The following chart is the main T-Theory chart. The most recent dashed red line on the Volume Oscillator and McOsci shows where I had initially thought we would get an important low, marking the beginning of a new T. It has been superseded by the orange dashed lines, which now expect that low to occur in October. These descending trendlines–both red and orange–represent Cash being removed from the asset. These funds that are being removed will re-enter the asset in the next period of strength. To arrive at a safe entry point, we would require this line to decline to a deep low similar to the April low. (For those unfamiliar with T-Theory, the August low had the potential to form a daily T, but it has failed to move above the low that preceded its movement below the zero line. This would have been 42 on the VO and 33 on the McOsci.)

On August 25, I posted that there was still no new daily T, and that we may have increased the time until we get a new equity T.

One interesting point to mention is that even though Price moved down yesterday, both the VO and McOsci moved higher. Due to the fact that they are ranging near the zero line, they are not forming a complex positive or negative structure.
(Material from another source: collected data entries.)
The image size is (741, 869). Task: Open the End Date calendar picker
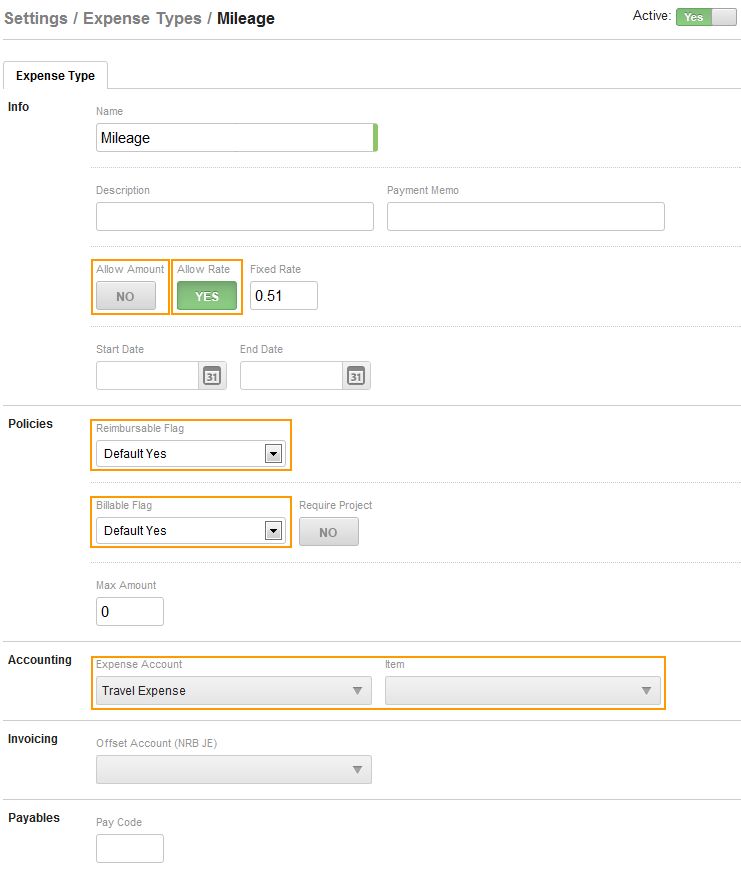356,376
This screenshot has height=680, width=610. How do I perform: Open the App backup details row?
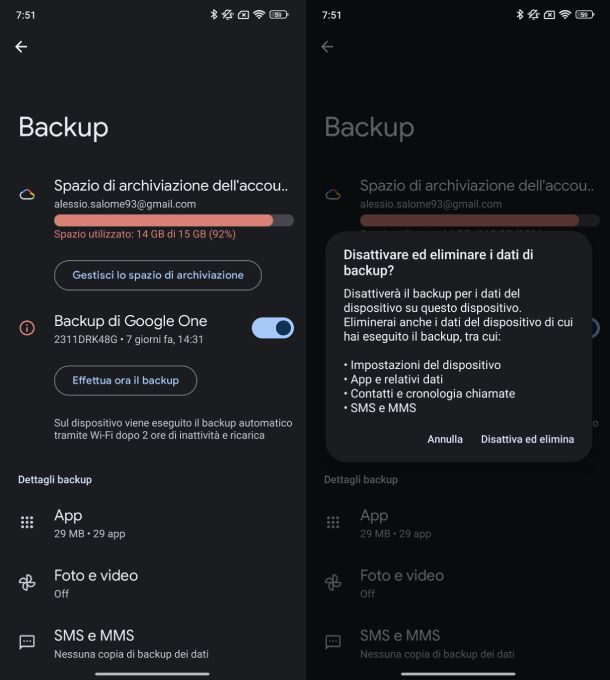click(x=153, y=523)
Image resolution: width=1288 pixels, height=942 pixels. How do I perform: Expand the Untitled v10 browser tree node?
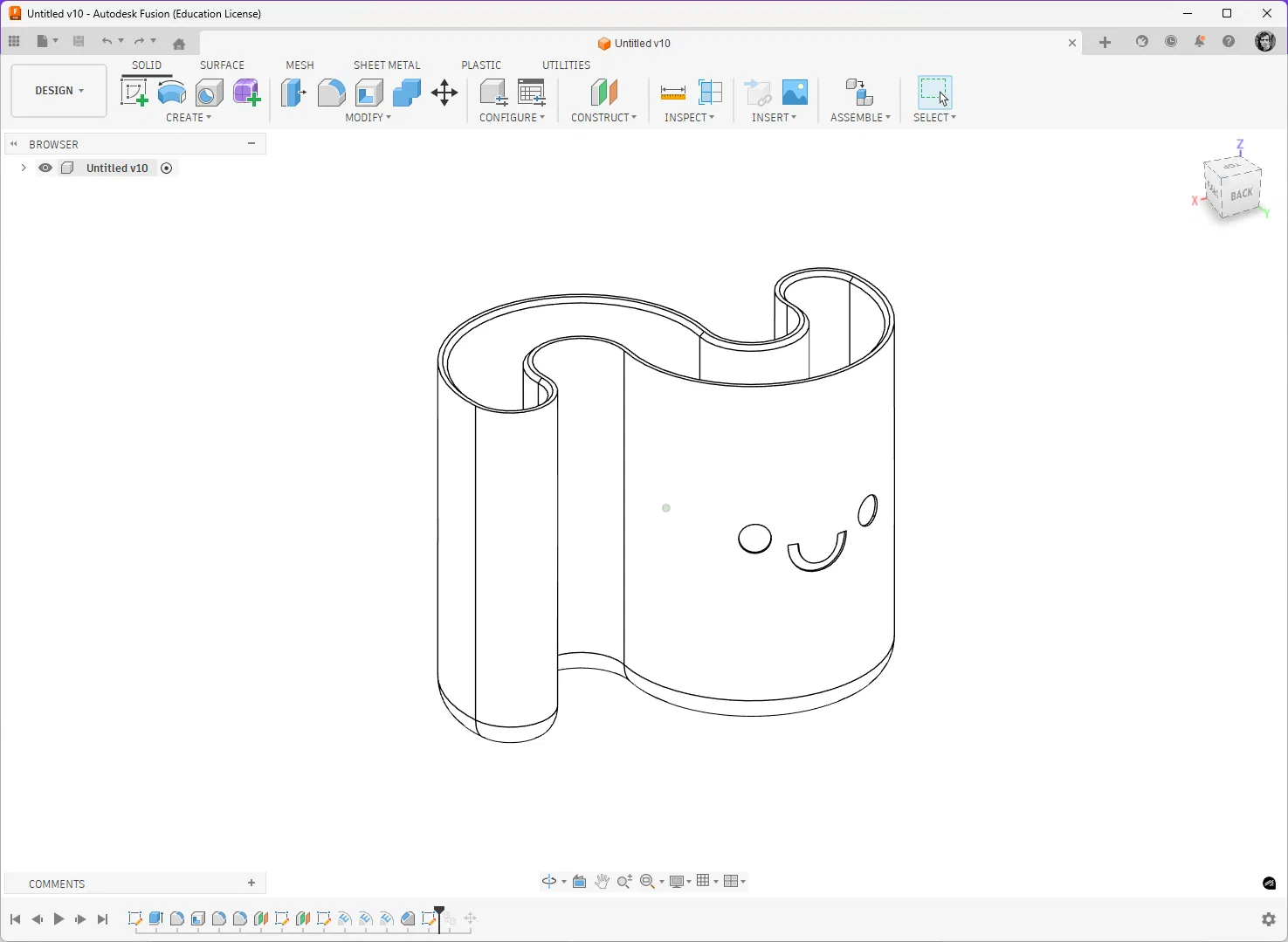(x=24, y=168)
Additionally, even though there is no Daily T, I’ve hesitated to expect a major correction, as I mentioned in last month’s post (and in June on elliottwavetrader.net) there is the possibility of the creation of a Weekly RSI T. This is something Terry Laundry investigated at the end of his career, and I am still hesitant in following it without a Daily T. That being said, it is progressing. The weekly RSI T I posted formed its left side in July 2024, and ends at the end of December. It now looks like this:

The Daily Companion chart confirms that so far we have been in a Bull phase. The chart does not use the Keltner Bands used by Terry Laundry, but ones that represent the present Optimum Moving Average (OMA) of 35 rather than 55. This shows that support has consistently held even when we corrected since the April lows, just as resistance held until those April lows.

Technical readings on the above chart show an indecisive MACD, which has been receding from its May high. MACD becomes clear when the fast line moves through the slow line. The MACD histogram is maintaining a neutral stance near the zero line. RSI has bounced from an overbought position to the neutral area support, as has MFI.

On an hourly basis, Price has shown more volatility, but the Keltner bands show a gently upward trending slope. This upward-sloping movement is a positive in a neutral market. RSI shows that there have been periods where it has been oversold as well as overbought, both causing reversals to the mean. MACD is kissing, and has not crossed up or down.

My personal indicators are showing a lack of enthusiasm for this recent move higher. The BPSPX has failed to cross back above the middle of the Keltner Bands. While this is an indication of the weakness of the present trend, the fact that it is still above 50 signals a bullish environment.

The Simple Chart (from Carl Swenlin) shows no momentum in Breadth or Volume. (But we know the Volume aspect from the Volume Oscillator.)

The Advance/Decline line has been bounding off high level support, and its RSI has held the 50 neutral area:

MACD, is giving us a neutral reading at the moment as well. It’s similar to the period of early 2023, where it was positive, but each peak was lower than its prior peak.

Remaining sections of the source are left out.